** Records for the exercise follows **

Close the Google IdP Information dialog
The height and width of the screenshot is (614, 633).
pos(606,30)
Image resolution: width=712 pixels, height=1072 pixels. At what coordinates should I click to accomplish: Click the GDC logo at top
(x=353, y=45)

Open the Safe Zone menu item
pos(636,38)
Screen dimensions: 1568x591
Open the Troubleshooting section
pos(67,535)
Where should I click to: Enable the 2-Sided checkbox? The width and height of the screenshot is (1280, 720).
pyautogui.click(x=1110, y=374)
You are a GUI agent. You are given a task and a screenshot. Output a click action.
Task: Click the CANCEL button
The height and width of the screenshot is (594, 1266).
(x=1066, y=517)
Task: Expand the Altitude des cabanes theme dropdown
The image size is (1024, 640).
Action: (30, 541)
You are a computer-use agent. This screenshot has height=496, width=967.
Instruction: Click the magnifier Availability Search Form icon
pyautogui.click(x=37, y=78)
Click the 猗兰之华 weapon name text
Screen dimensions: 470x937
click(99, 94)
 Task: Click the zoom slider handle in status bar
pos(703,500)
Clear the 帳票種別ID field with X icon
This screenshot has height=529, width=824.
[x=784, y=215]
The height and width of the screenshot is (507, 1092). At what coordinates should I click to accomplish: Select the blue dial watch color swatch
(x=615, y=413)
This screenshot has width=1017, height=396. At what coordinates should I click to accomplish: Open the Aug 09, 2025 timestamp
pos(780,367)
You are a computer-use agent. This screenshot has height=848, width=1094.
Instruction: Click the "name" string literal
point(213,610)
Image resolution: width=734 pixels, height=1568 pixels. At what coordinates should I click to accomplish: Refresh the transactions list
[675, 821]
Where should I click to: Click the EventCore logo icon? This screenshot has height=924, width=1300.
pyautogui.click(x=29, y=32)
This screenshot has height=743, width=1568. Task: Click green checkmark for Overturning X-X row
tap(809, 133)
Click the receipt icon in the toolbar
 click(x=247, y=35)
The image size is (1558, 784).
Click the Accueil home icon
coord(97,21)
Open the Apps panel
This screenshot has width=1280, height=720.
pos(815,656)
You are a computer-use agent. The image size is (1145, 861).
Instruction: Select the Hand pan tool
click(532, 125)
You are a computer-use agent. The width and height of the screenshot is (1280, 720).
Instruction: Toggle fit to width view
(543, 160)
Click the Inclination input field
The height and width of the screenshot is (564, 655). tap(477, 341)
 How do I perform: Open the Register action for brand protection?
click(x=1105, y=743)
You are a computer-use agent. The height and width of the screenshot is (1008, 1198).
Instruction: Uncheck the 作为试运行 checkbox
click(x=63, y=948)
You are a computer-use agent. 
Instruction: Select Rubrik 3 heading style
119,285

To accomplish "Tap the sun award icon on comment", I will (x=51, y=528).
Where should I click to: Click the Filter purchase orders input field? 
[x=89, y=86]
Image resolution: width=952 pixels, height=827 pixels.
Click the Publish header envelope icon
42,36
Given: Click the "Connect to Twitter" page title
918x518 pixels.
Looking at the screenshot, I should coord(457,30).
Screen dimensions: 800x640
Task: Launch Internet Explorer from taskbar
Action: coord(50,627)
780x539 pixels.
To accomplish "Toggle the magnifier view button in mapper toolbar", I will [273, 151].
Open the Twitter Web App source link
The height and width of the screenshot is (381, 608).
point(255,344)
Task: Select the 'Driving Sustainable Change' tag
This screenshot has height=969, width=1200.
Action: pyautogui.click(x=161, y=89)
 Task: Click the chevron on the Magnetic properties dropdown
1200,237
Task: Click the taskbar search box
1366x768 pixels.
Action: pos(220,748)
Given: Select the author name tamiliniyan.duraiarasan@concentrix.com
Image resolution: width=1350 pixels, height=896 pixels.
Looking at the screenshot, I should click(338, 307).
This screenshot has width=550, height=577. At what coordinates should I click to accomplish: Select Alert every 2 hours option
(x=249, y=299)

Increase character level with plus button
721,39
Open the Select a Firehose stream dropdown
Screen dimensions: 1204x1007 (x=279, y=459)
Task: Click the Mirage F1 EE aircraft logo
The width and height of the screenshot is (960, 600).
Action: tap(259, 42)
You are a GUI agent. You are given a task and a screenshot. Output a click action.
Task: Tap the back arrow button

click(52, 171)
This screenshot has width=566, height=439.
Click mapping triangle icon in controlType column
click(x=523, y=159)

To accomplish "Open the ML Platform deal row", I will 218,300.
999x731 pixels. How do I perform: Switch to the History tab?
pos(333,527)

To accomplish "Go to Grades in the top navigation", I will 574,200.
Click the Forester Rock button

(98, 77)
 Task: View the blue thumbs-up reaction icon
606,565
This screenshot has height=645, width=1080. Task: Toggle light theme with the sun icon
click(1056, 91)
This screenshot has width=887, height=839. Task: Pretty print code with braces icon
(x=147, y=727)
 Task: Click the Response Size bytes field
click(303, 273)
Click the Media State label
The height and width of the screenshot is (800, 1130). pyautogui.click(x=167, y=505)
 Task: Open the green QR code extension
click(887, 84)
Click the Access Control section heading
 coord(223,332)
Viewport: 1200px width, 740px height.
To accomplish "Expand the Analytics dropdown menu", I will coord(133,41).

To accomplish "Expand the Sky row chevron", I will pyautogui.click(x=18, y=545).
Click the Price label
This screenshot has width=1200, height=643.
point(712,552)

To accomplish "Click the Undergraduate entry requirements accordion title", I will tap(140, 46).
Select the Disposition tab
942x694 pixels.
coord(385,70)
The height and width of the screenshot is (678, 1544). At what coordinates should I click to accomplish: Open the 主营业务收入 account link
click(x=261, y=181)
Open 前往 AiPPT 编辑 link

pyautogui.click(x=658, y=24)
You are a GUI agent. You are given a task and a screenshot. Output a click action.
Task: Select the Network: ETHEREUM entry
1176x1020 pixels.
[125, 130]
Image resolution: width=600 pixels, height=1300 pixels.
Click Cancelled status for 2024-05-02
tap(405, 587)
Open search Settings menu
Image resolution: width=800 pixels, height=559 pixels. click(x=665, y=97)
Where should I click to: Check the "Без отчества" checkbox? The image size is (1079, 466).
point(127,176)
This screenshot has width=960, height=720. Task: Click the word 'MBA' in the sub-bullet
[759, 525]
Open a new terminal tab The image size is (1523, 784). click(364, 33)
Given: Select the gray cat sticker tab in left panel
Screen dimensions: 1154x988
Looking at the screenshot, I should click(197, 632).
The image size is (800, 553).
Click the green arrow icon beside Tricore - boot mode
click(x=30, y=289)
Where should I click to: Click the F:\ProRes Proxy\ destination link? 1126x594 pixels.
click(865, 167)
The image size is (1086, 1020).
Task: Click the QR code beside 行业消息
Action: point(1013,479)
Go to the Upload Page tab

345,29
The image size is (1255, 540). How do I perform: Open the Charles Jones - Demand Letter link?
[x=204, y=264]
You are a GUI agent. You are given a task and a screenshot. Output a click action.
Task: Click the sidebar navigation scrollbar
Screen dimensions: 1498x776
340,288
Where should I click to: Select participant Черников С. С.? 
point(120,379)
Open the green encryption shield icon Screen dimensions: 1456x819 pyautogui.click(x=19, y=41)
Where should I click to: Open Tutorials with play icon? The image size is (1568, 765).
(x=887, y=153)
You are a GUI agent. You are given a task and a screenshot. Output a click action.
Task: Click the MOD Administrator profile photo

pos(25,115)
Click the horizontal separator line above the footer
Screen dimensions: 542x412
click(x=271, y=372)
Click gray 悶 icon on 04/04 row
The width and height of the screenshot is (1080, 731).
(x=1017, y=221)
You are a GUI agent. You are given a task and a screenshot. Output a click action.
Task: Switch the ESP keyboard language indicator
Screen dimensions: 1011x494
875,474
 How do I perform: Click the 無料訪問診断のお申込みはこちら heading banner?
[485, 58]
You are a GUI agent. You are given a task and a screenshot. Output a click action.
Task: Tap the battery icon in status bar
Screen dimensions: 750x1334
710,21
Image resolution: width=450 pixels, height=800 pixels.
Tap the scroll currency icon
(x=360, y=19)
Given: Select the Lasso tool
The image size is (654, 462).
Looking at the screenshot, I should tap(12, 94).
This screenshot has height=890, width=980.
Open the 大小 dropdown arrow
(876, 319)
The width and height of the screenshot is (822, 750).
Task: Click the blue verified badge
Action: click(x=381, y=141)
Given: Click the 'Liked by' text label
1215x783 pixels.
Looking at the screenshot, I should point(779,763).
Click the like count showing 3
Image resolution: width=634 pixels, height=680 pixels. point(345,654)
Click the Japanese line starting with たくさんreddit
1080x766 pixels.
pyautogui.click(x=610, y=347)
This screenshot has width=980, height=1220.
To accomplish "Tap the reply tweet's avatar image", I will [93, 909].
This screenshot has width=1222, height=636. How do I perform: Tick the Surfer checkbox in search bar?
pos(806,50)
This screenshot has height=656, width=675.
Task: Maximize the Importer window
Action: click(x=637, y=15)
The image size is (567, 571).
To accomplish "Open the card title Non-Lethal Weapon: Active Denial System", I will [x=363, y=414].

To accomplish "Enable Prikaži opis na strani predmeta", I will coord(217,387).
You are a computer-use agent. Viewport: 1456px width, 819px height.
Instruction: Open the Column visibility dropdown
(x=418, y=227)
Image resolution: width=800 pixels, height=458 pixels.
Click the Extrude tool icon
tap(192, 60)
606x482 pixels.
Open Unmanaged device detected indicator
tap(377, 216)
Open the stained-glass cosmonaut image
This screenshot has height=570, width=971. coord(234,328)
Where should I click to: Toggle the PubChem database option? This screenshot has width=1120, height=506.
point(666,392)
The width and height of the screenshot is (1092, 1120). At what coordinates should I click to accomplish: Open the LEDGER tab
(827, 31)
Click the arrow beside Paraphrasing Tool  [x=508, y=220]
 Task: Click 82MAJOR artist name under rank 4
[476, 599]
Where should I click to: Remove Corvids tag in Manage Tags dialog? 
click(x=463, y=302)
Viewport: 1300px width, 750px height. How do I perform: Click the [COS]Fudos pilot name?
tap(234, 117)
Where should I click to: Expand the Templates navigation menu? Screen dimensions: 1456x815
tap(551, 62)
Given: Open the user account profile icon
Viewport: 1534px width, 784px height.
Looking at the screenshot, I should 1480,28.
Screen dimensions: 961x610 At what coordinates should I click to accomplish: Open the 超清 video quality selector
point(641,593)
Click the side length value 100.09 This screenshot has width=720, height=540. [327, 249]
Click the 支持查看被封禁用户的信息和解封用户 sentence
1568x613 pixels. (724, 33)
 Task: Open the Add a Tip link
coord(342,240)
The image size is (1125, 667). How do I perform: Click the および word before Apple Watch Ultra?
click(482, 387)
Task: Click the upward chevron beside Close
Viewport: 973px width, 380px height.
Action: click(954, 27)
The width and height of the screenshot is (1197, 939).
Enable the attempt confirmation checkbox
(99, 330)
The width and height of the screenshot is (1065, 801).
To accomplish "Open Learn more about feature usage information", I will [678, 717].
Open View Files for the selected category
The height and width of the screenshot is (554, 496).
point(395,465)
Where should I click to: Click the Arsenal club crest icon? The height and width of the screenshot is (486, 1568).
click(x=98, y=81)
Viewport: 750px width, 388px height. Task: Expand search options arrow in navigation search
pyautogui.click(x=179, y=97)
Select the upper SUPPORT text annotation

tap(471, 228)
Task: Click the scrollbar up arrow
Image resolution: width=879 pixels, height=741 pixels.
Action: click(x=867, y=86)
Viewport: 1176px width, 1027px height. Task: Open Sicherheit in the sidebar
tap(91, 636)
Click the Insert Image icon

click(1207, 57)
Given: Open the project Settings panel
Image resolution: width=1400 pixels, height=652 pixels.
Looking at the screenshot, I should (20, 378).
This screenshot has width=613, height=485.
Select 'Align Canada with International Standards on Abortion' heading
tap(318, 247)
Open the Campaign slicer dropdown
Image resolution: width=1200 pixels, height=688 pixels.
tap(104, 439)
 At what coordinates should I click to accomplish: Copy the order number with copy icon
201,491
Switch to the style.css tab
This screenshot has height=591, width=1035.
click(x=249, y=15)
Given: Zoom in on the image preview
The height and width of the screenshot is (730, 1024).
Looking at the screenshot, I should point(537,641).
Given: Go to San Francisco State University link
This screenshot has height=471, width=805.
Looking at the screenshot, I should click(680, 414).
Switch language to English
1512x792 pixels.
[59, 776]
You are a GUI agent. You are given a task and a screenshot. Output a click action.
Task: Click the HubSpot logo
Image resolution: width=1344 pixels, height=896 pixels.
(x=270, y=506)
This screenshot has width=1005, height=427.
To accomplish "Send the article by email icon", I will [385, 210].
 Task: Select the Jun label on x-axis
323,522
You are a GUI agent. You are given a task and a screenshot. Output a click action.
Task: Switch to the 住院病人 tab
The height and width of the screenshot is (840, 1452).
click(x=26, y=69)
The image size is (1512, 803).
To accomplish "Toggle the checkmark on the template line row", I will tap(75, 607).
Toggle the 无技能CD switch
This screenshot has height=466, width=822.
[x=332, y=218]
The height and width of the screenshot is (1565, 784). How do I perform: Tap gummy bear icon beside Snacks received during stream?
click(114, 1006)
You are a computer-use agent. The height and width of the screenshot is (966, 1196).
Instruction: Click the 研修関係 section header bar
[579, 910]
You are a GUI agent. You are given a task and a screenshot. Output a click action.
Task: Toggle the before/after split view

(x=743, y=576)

** End of Records for the exercise **

[Work task]:
Among the entries, find each line that includes the string "language" and copy it.

[Task answer]:
Task: Switch the ESP keyboard language indicator
Switch language to English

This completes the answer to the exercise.